Building network automation solutions

9 module online course

Start now!

Does Small Packet Forwarding Performance Matter in Data Center Switches?

TL&DR: No.

Here’s another never-ending vi-versus-emacs-type discussion: merchant silicon like Broadcom Trident cannot forward small (64-byte) packets at line rate. Does that matter, or is it yet another stimulating academic talking point and/or red herring used by vendor marketing teams to justify their high prices?

Here’s what I wrote about that topic a few weeks ago:

Not many people care about 64-byte packet forwarding performance at 100 Gbps speeds. The only mainstream application of 64-byte packet forwarding I found was VoIP.

It’s a bit hard to generate large packets full of voice if you have to send them every 20 msec (the default interval specified in RFC3551), and it’s even harder to generate 3.2 Tbps of voice data going through a single top-of-rack switch. Unless my math is wrong, you’d need over 100 million concurrent G.729A-encoded VoIP calls to saturate the switch. Maybe we should focus on more realistic use cases.

Not surprisingly, Minh Ha disagreed with me:

TCP ACK is min-size 64 bytes, and small packet 200-300 bytes or less are quite common in DC, including FB DCs. TCP ACKs take up a fair amount of traffic in the Internet and also inside a DC, so for this reason alone it’s worth having a chipset capable of processing 64-byte packets efficiently. And since 100GE links are normally aggregate links, they accumulate even more of those small packets from different sources. That makes small-packet processing even more important.

It’s obviously time to step back and do some Fermi estimates. Let’s take Juniper QFX5130 switch (supposedly built on Trident-4). They claim 25.6 Tbps and 5.68 Gpps forwarding performance. Dividing these two results in line-rate forwarding performance for packets longer than 560 bytes… but they’re using marketing math1, counting each packet as it enters the switch and leaves it, so the real line-rate forwarding performance starts around 280-byte packets. The true minimum packet size is probably a bit smaller due to FCS and inter-frame gap (yes, vendor marketers include them in bandwidth-focused forwarding performance).

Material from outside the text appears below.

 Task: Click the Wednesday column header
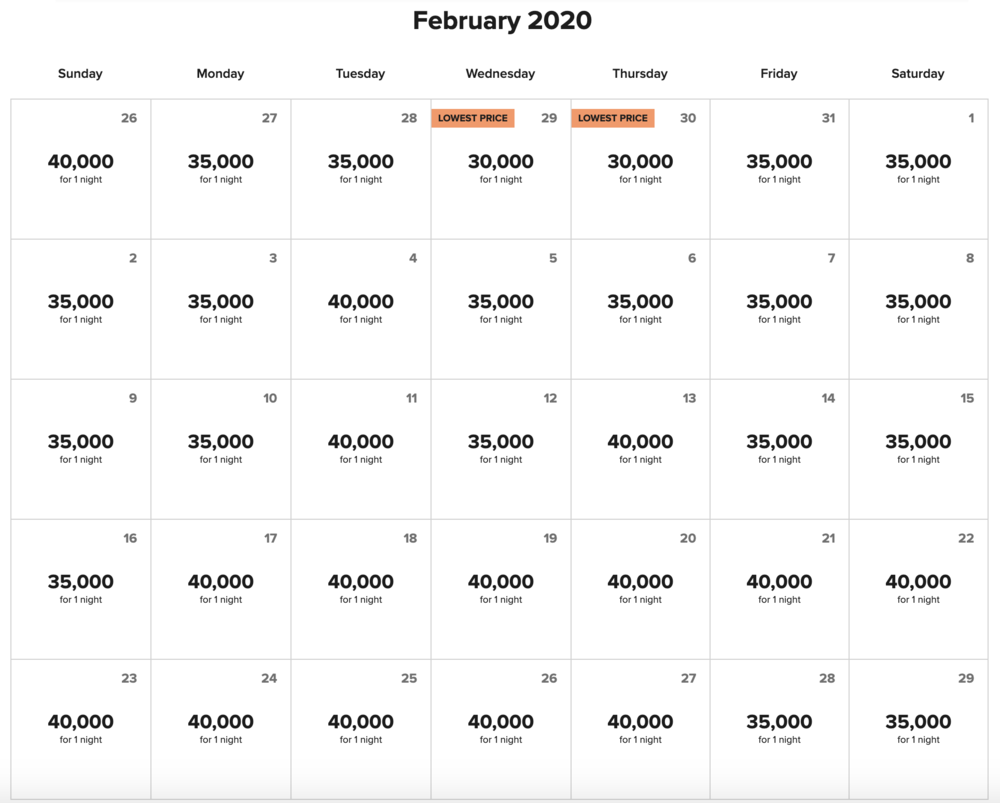click(x=500, y=74)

Anyway, that performance is still good enough for 200-300 byte packets. What about TCP ACKs? As it turns out, TCP usually sends an ACK packet for every data packet, which means that there could never be more 64-byte ACK packets than large (1500-byte) data packets. Assuming that mix, the average packet size would be around 780 bytes – yet again, Broadcom silicon’s performance is more than good enough.

But what if I’m wrong and there are tons of smaller TCP data packets? In that case there’s either something badly wrong with your TCP stack, or you’re running some sort of request-response protocol using small packets, in which case you won’t be able to saturate the fabric links anyway due to RTT and endpoint latency. The details are left as an exercise for the reader.

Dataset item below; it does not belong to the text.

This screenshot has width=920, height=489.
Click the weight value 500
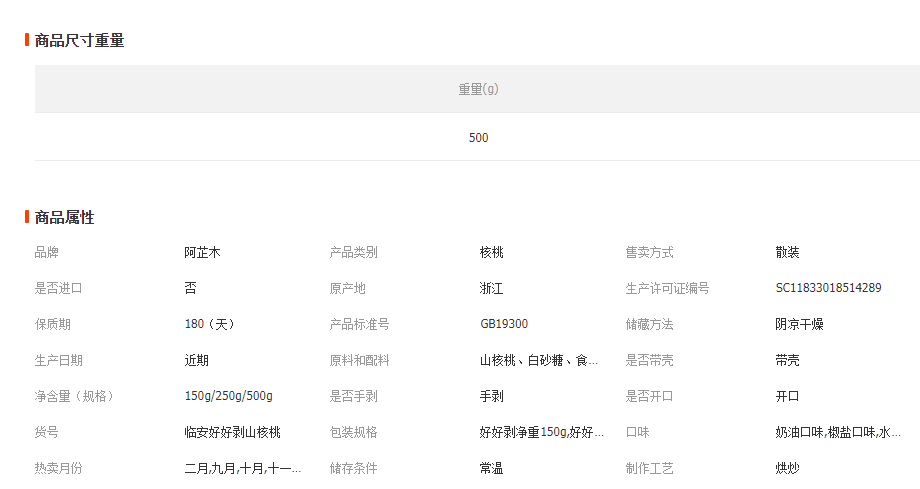[478, 138]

Could there be another scenario that would result in gazillions of small packets? Probably – and I’d love to hear about it. If you’re aware of a real-life application that can generate 12.8 Tbps worth of small packets on servers connected to a single ToR switch, please leave a comment.

For everyone else, here’s the TL&DR version of this debate: Broadcom doesn’t implement line-rate forwarding of small packets because their target audience knows they don’t need it, and implementing it would just make their silicon unnecessarily expensive.

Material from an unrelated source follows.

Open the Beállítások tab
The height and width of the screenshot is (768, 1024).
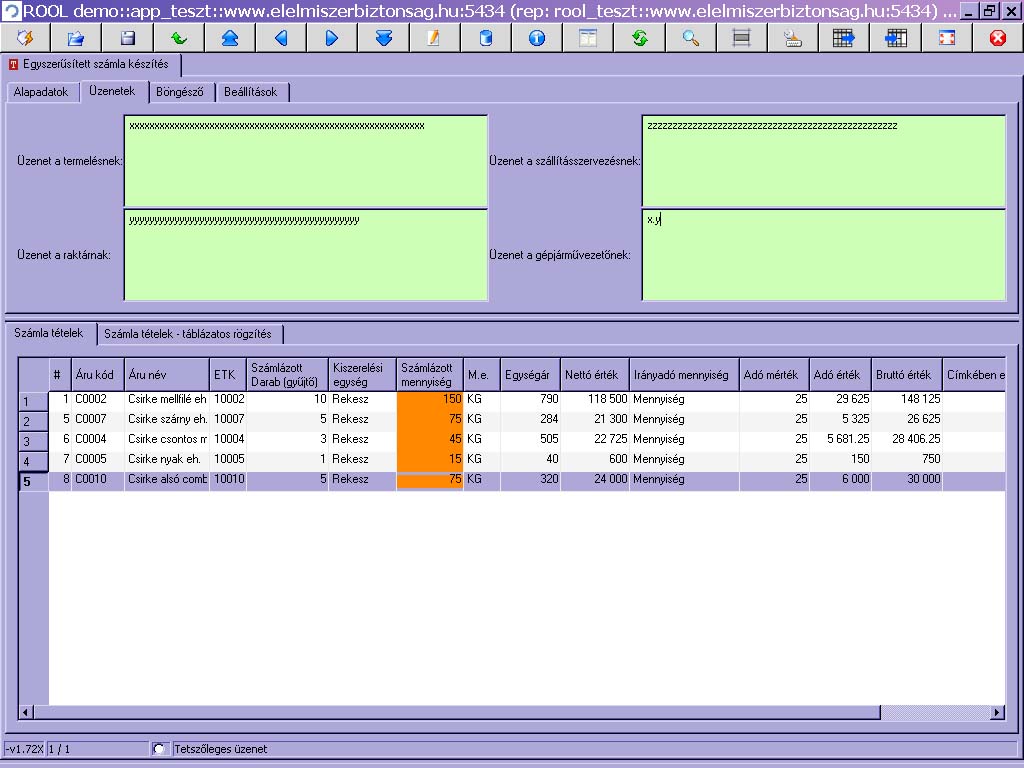tap(251, 92)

But what if you’re running one of those ultra-high-speed unicorn applications that I haven’t heard of yet? Stop complaining, figure out your traffic profile, and use fewer ports on the switch if needed. Problem solved.


  1. Considering that they claim 25.6 Tbps forwarding performance on a switch with 32 x 400GE ports (= 12,8 Tbps of bandwidth), I’m pretty sure we can use the lower number. ↩︎

6 comments:

  1. In their datasheet it's stated "system throughput (bidirectional)". That's because of full duplex. All vendors are calculating switching capacity like this. So for the calculation of the frame size, you have to divide it by two. The calculated ~281 bytes frame size is already pretty small from my point of view. What's the average frame size in an average environment? Around 500 bytes? With those specs they maybe could cover 99 % of the market. Would love to see an example in real life of exhausting 12.8 Tbps line rate with real life traffic over a reasonable amount of time.

  2. Hi Ivan,

    Very detailed analysis as usual, and I agree with most of what you said above :)) . The thing is, in my comment as you quoted above, I said 100-400GE links are mostly aggregate uplinks. So a 12.8Tbps switch would normally be a backbone switch. In that case, each uplink port will be the accumulator of packets from many different sources, and these packets come in unsync manner, meaning they can come one right after another, or many at the same time. Add to that many-to-one, incast-prone traffic patterns, and the number of small packets, i.e 64-300 byte packets, can overwhelm a backbone port's pps capacity, in a busy DC.

    Also, for some HPC scenarios, they remove the 64-byte packet size and have packets as small as 40-32 bytes:

    https://www.nextplatform.com/2019/08/16/how-cray-makes-ethernet-suited-for-hpc-and-ai-with-slingshot/

    So switches made for those environment (say high-energy physics apps which have very high data rate requirements) might be required to process a lot of small packets.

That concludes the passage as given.